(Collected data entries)
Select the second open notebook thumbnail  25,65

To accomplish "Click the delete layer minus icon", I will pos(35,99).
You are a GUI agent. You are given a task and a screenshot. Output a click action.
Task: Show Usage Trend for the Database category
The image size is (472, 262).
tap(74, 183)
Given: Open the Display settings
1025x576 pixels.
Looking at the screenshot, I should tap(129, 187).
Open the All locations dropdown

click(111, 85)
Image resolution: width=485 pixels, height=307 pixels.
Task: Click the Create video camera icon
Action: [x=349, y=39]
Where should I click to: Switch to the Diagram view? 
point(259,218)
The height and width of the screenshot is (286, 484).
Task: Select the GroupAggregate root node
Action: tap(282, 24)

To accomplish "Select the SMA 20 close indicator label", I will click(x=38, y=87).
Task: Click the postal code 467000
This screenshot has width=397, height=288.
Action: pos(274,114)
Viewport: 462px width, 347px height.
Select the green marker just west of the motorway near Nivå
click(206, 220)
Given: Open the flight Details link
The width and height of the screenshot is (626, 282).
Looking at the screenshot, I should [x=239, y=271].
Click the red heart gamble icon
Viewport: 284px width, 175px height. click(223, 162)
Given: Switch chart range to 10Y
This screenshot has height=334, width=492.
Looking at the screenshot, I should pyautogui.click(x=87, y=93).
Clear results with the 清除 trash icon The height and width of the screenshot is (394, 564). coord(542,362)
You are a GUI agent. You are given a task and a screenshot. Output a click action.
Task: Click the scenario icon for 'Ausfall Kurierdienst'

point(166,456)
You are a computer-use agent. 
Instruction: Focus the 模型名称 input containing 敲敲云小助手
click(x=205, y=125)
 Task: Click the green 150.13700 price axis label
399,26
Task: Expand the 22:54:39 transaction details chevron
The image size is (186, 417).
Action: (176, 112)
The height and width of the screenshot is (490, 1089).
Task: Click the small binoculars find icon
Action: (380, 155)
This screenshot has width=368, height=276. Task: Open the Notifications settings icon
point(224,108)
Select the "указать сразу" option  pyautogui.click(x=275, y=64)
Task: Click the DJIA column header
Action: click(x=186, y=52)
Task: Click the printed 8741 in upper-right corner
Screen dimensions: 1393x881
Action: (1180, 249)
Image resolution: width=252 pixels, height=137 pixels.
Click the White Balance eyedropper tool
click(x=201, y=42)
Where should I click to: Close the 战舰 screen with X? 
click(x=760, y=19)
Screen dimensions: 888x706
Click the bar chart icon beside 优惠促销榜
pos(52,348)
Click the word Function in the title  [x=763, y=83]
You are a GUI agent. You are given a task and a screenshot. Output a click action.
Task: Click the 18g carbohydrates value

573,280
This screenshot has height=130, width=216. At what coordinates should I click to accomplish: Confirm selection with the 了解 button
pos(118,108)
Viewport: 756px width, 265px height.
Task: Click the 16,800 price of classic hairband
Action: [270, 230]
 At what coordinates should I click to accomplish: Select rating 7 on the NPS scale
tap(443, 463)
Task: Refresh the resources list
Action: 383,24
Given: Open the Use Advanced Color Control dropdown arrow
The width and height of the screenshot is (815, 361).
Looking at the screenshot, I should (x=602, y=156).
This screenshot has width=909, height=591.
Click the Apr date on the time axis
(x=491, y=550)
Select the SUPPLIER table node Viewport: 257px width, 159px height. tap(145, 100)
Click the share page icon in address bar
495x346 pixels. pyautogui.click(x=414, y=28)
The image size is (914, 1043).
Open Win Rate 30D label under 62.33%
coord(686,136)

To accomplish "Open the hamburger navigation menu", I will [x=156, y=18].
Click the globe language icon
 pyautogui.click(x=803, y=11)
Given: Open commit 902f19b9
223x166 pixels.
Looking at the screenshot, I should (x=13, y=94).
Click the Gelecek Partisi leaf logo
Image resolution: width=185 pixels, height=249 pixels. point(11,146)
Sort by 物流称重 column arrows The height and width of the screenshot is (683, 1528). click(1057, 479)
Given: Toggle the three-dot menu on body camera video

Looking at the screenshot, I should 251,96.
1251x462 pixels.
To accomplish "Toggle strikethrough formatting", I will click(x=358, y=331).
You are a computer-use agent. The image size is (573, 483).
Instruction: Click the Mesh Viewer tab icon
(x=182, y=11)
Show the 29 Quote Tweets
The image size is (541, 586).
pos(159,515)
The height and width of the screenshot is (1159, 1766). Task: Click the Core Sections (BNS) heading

**EXERCISE DETAILS:** Which lines above include the word "computer"? Pick them out and copy them.

**ANSWER TO THIS TASK:**
You are a computer-use agent. 
You are a computer-use agent. The image size is (573, 483).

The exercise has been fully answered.